Kulturministerin Šimkovičová hat eigene Desinformationssendungen auf Youtube und Premierminister Fico führte seinen Wahlkampf auf Desinformationsseiten. Einige Po­li­ti­ke­r*in­nen nehmen an Livestreams von verschwörungsideologischen You­tube­r*in­nen teil, wie vom verurteilten Extremisten Daniel Bombic, der antisemitische und neofaschistische Botschaften verbreitet.

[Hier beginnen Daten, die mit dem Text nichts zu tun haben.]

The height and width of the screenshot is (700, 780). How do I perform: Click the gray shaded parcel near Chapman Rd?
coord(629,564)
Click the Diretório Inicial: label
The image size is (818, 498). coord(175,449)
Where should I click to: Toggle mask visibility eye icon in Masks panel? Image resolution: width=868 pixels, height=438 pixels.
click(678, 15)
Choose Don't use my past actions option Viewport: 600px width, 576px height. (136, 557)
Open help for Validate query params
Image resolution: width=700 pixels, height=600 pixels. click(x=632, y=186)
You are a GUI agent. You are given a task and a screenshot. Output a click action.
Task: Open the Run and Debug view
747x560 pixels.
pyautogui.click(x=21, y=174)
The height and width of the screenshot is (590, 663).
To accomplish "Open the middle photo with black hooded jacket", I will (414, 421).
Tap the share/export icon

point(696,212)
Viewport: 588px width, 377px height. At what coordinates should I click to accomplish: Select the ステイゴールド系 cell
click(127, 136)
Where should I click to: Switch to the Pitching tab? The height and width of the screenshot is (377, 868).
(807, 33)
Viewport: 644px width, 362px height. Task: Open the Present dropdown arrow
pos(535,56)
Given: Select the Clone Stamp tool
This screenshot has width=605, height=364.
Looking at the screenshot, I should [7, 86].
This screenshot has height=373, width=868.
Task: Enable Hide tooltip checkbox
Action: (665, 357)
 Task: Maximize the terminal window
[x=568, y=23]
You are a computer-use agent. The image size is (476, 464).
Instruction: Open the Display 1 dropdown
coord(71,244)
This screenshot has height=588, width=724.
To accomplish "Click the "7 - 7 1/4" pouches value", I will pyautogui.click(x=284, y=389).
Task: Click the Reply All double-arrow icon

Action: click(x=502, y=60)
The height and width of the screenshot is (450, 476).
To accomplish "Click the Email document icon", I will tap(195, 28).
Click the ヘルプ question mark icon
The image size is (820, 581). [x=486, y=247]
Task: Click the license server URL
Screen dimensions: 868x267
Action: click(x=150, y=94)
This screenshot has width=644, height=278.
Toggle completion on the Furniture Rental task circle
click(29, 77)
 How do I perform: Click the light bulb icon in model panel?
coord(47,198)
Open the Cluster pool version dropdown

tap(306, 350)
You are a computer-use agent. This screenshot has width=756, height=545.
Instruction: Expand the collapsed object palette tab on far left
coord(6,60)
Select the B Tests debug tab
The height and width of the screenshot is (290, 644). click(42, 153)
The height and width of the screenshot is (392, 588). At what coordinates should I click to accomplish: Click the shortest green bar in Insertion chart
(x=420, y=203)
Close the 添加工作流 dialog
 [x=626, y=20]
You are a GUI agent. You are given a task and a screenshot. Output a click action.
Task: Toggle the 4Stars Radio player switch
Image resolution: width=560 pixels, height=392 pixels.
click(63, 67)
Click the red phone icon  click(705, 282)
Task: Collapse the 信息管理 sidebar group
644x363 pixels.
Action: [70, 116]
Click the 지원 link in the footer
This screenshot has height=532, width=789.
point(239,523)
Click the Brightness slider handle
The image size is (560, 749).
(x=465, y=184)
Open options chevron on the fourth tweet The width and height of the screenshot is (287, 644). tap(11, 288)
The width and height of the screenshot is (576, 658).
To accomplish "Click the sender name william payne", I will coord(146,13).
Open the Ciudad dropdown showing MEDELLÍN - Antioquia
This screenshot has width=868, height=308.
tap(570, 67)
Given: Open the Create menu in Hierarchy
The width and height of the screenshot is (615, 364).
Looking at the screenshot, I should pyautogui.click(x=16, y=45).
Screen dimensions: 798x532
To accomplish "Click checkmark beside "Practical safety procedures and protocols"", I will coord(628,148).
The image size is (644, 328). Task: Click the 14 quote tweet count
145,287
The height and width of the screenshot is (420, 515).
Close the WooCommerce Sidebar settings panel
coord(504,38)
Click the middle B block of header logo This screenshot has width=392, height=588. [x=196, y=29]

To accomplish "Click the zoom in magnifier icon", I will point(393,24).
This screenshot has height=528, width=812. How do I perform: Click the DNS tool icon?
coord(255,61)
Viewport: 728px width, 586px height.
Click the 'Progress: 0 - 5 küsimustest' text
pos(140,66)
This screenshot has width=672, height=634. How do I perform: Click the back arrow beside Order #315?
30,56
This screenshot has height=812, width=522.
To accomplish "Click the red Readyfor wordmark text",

Im März 2024 waren Slo­wa­k*in­nen laut einem Bericht der unabhängigen Organisation Cedmo Trends mehr Fake News als Qualitätsnachrichten ausgesetzt. Dominika Hajdu, Direktorin des Thinktanks Globsec, bezeichnet das als „riesiges Problem, denn die Bevölkerung ist sehr viel anfälliger für Verschwörungsideologien als andere Gesellschaften in Mittel-Osteuropa “.

Viele unabhängige Jour­na­lis­t*in­nen kritisieren, Po­li­ti­ke­r*in­nen würden ignorieren, wie ihr eigenes Verhalten und Hass in der Gesellschaft in Zusammenhang stünden. Ob die Regierung auch auf ihren eigenen Beitrag zur feindlichen Rhetorik im Land schaut? Auf diese Frage einer Reporterin von Denník N bot Ficos Stellvertreter Robert Kalinak an, ihr einen Spiegel zu kaufen.

Ein riesiger Druck

Der Druck zeigt Wirkung. Vor einigen Wochen wurde Zuzana Kovačič Hanzelová, die Ehefrau von Moderator Kovačič, Ziel einer Hetzkampagne des Youtubers Bombic und legte deshalb eine Pause von ihrer Interviewreihe bei der Tageszeitung Sme ein. Viele Mo­de­ra­to­r*in­nen und Hosts politischer Debattenshows verließen in den letzten Monaten ihre Programme.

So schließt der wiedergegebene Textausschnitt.